Dua jam sudah acara berlangsung, aku mulai bosan sendiri mendengarkan pidato pak walikota yang tidak karuan itu. Ada sesuatu yang membuatku tidak nyaman, yup panas sekali hari itu, padahal panitia sudah menyiapkan tenda yang cukup untuk menaungi kami para tamu. Aku yakin semua tamu undangan merasakan hal yang sama denganku, termasuk perempuan cantik bergaun  biru laut yang terlihat gelisah tepat 10 meter di depanku. Berkali-kali dia melepas topi dan mengkibas-kibaskan ke arah wajahnya. Aku tersenyum geli memandang tingkahnya.    
Iseng iseng aku menghampiri sambil membawa segelas Orange Juice dingin yang ditawarkan seorang Pramusaji barusan.
"Panas ya ..." aku tersenyum sambil menawarkan Orange Juice 
Perempuan itu tersenyum. Kasihan wajahnya memerah karena kepanasan, tapi aku masih terpesona.
"Buat aku?" Aku menganggukkan kepala.
"Ah ... syukurlah ..." perempuan ini segera merebut gelas itu dari genggamanku. Tanpa berpikir panjang, diminumnya Orange Juice itu hingga setengah nya.
"Haus apa doyan mbak..? " candaku.
Perempuan itu tertawa... " Dua duanya..." katanya sambil melanjutkan minum seteguk lagi. "Hm ... enak, Cateringnya dapet darimana ya? pastry dan minumannya enak ..." Aku tertawa ...
"Mungkin karena gratis kali ya? " Perempuan itu menepuk bahuku.
“Ah, kamu tuh ... beneran loh."
Aku tersenyum. Perempuan ini cantik sekali, terasa nyaman bicara dengannya.
"Ini pemborosan." Gumamnya.
"Hm..?" aku  belum paham maksudnya.
"Ya  ini ... taman ini, buat apa coba? "
"Ya ... buat keindahan kota lah, buat apalagi?"
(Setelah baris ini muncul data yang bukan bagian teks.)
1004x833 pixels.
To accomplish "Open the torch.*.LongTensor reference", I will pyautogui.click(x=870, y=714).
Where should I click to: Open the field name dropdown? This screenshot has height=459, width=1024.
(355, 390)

"Masalahnya ini ngabisin duit warga. Rupanya pajak kemarin tuh digunakan buat bikin kayak ginian."
" Ha?" aku hanya melongo.
"Jadi penasaran siapa sih yang desain ini Taman?" katanya... " Aku yakin dia nilep juga nih di proyek ini.."
Ingin rasanya aku menutup bibirnya dan bilang  akulah yang desain  taman ini, dan tidak ada korupsi di sini.
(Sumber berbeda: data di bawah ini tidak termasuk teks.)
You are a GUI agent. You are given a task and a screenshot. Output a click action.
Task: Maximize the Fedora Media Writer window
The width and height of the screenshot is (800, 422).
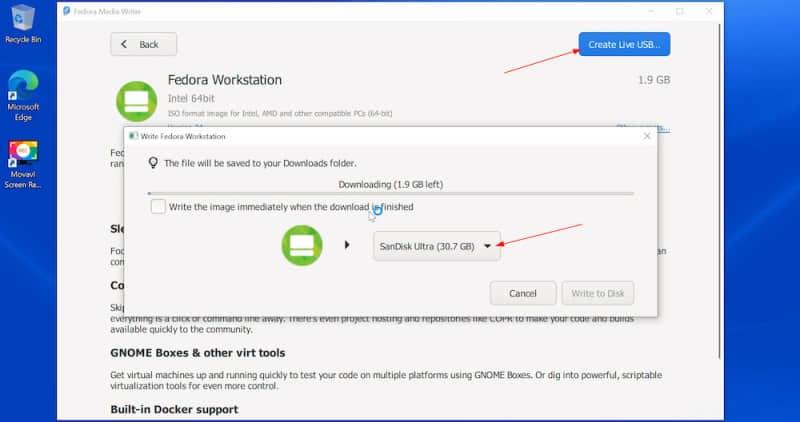[679, 11]
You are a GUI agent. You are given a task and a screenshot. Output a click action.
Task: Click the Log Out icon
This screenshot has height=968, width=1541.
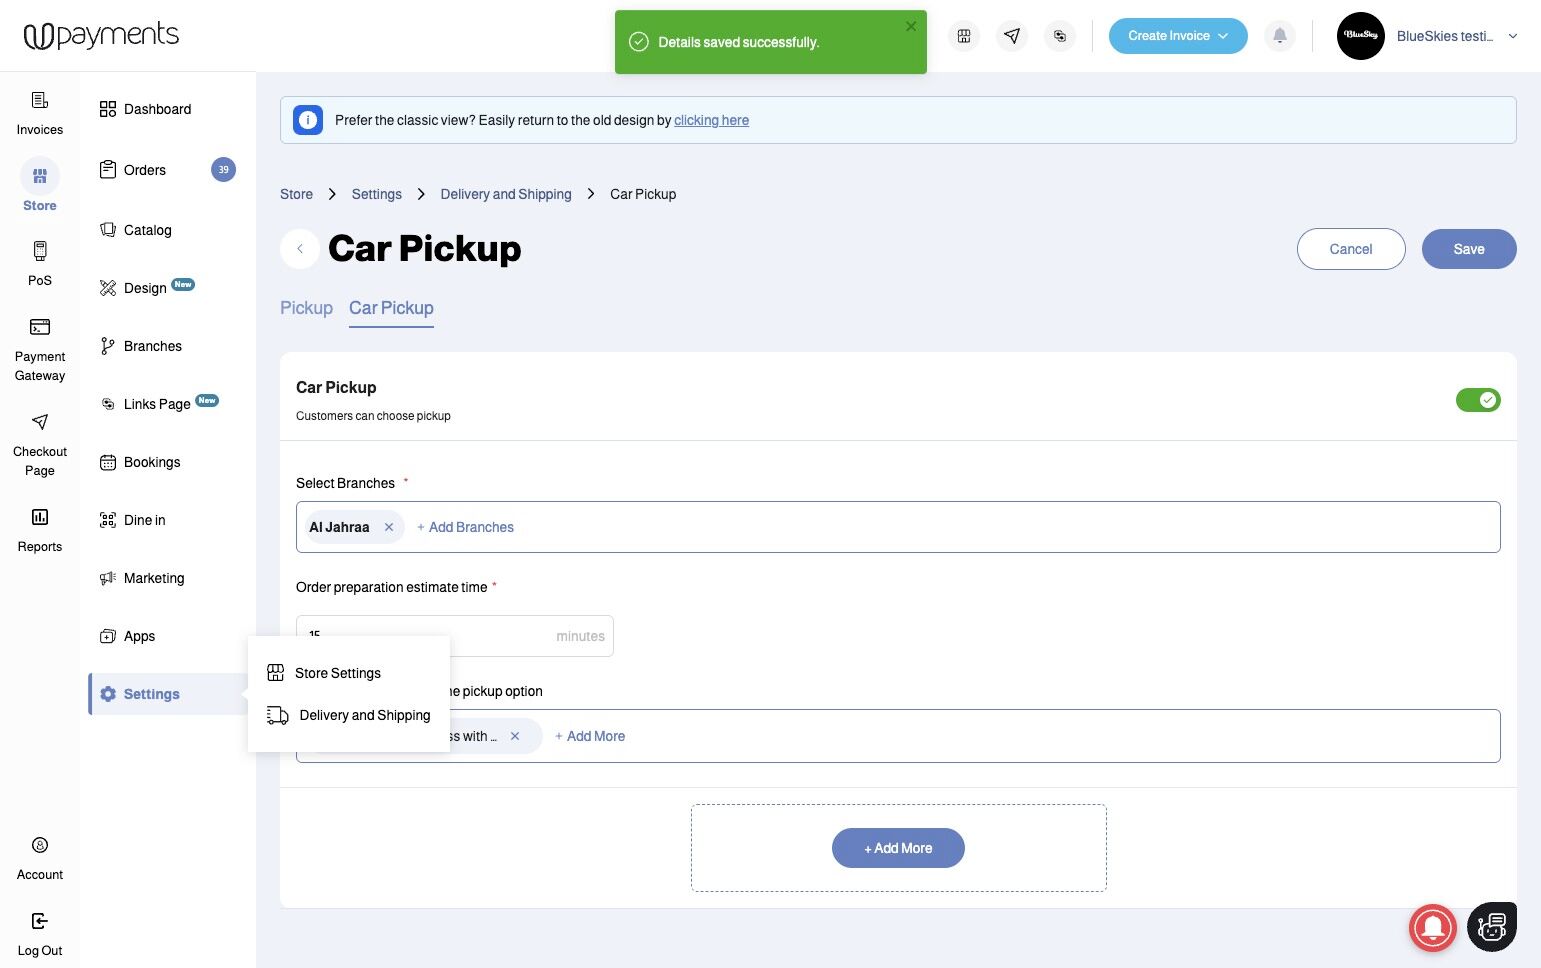pyautogui.click(x=40, y=921)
"Hm... kamu kayak penyelidik aja..." akhirnya hanya itu kalimat yang bisa kuucapkan. Perempuan itu hanya tertawa.
"Ngomong ngomong  kamu orang dari pemerintahan ya?" tanya gadis itu, aku menggelengkan kepala.
"Bukan."
"Loh.. kok  ada di acara formal seperti ini?" katanya, "gak sembarangan loh orang  yang hadir di sini." Aku mengangguk angguk tanda mengerti.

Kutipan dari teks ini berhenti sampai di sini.